### Your instructions
Retype the listing below line for line, with no changes.

— Start Listing —

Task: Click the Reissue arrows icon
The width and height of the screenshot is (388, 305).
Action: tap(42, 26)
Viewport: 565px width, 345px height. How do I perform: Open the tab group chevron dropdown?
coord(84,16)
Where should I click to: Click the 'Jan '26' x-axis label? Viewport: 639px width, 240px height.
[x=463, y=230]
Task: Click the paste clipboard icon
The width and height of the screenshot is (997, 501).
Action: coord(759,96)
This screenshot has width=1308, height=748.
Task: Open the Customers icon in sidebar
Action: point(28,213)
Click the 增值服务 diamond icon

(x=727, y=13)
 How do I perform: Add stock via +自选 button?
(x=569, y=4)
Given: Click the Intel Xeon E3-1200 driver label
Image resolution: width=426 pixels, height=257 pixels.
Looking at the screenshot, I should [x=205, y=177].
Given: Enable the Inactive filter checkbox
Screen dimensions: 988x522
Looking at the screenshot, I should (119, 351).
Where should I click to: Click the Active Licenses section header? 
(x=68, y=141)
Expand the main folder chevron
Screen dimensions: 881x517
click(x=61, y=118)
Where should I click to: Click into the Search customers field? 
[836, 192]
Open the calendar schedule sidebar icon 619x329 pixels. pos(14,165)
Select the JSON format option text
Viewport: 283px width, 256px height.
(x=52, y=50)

— End Listing —

### The response
Task: Click the Reissue arrows icon
The width and height of the screenshot is (388, 305).
Action: tap(42, 26)
Viewport: 565px width, 345px height. How do I perform: Open the tab group chevron dropdown?
coord(84,16)
Where should I click to: Click the 'Jan '26' x-axis label? Viewport: 639px width, 240px height.
[x=463, y=230]
Task: Click the paste clipboard icon
The width and height of the screenshot is (997, 501).
Action: coord(759,96)
This screenshot has width=1308, height=748.
Task: Open the Customers icon in sidebar
Action: point(28,213)
Click the 增值服务 diamond icon

(x=727, y=13)
 How do I perform: Add stock via +自选 button?
(x=569, y=4)
Given: Click the Intel Xeon E3-1200 driver label
Image resolution: width=426 pixels, height=257 pixels.
Looking at the screenshot, I should [x=205, y=177].
Given: Enable the Inactive filter checkbox
Screen dimensions: 988x522
Looking at the screenshot, I should (119, 351).
Where should I click to: Click the Active Licenses section header? 
(x=68, y=141)
Expand the main folder chevron
Screen dimensions: 881x517
click(x=61, y=118)
Where should I click to: Click into the Search customers field? 
[836, 192]
Open the calendar schedule sidebar icon 619x329 pixels. pos(14,165)
Select the JSON format option text
Viewport: 283px width, 256px height.
(x=52, y=50)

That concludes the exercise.